TASK ITEM:
No pictures in the copy, please: retype all the records exactly.

RECORDS FOR THE EXERCISE:
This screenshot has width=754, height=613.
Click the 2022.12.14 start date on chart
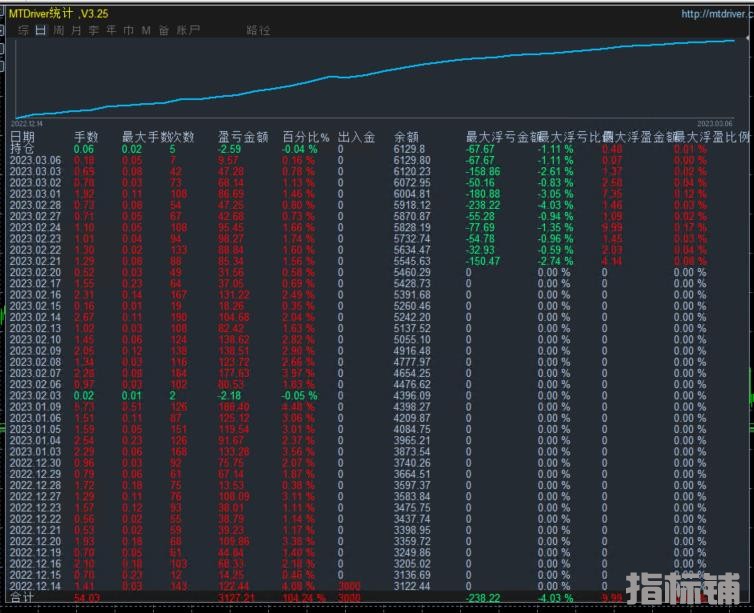(x=27, y=123)
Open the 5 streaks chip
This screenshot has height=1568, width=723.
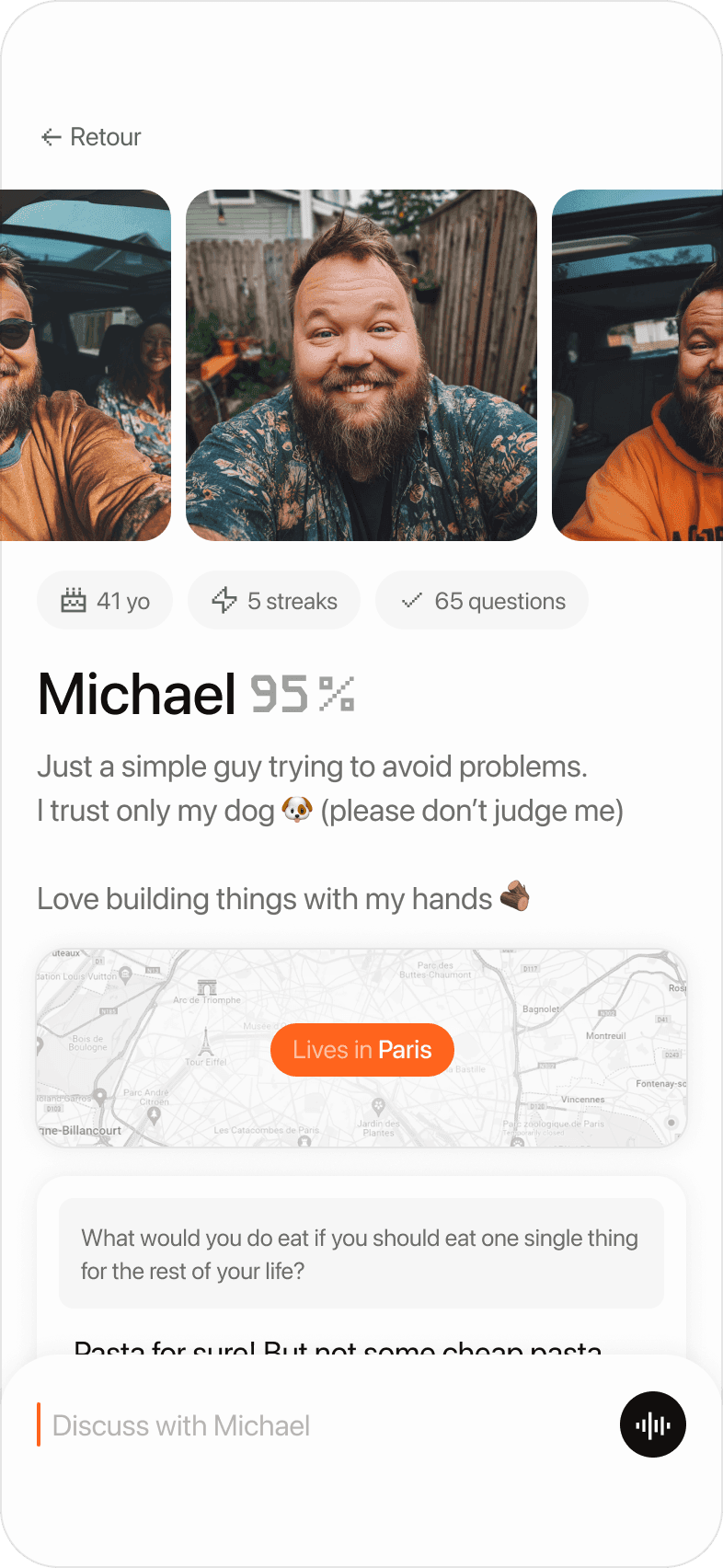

EXERCISE ANSWER:
This screenshot has width=754, height=613.
Click the 2022.12.14 start date on chart
(x=27, y=123)
Open the 5 streaks chip
This screenshot has height=1568, width=723.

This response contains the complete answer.